Однажды ранней осенью случилось нечто невероятное. Впрочем, это никак не повлияло на отношение Силена к богам, потому что он мог назвать человека, ответственного за сдвиг ситуации. Он, как обычно, сидел в приемной Диодора, дожидаясь встречи. Его голова шумела от выпитого прошлым вечером вина. Тем не менее обильное возлияние оправдало себя, и молодой студент, с которым он делил дешевое вино, поддался на коварство соблазна. Обрывки впечатлений и разговоров мелькали в уме Силена без всякой последовательности, но он знал, что ввел юношу в соблазн с величайшим мастерством. Он надеялся продолжить обольщение вечером с того самого места, на котором остановился.

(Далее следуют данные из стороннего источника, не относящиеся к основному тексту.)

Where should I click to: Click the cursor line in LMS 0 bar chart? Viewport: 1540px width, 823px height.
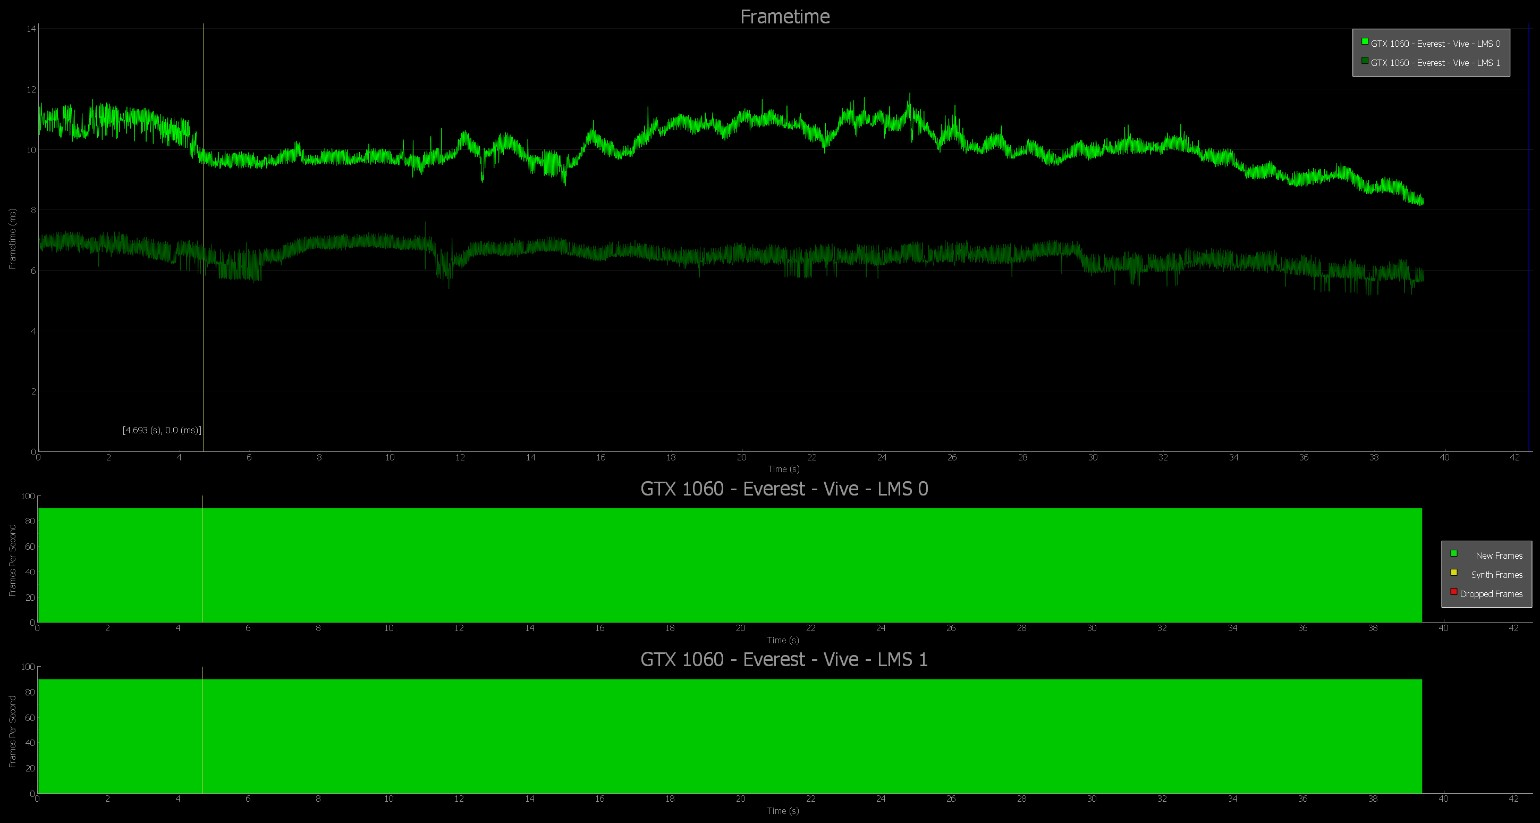[202, 560]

Когда его наконец позвали, он нашел магистрата в его кабинете. Диодор просматривал свитки и сметы, разложенные перед ним на столе. Все шло своим чередом, как и много раз прежде, но в этот день магистрат выглядел немного подавленным. Его веки подрагивали от какой-то внутренней робости. Руки порхали над документами, как крылья встревоженной птицы. Он то и дело перемещал, сортировал, расправлял и снова скручивал свитки.
Силен в сотый раз начал свои увещевания. Он вновь заговорил о щедрости Ганнибала и о простоте поставленной задачи. Он еще раз перечислил победы карфагенян. Причем две из них действительно большие, потрясшие даже Рим. Силен хотел продолжить свою речь, однако Диодор прервал его.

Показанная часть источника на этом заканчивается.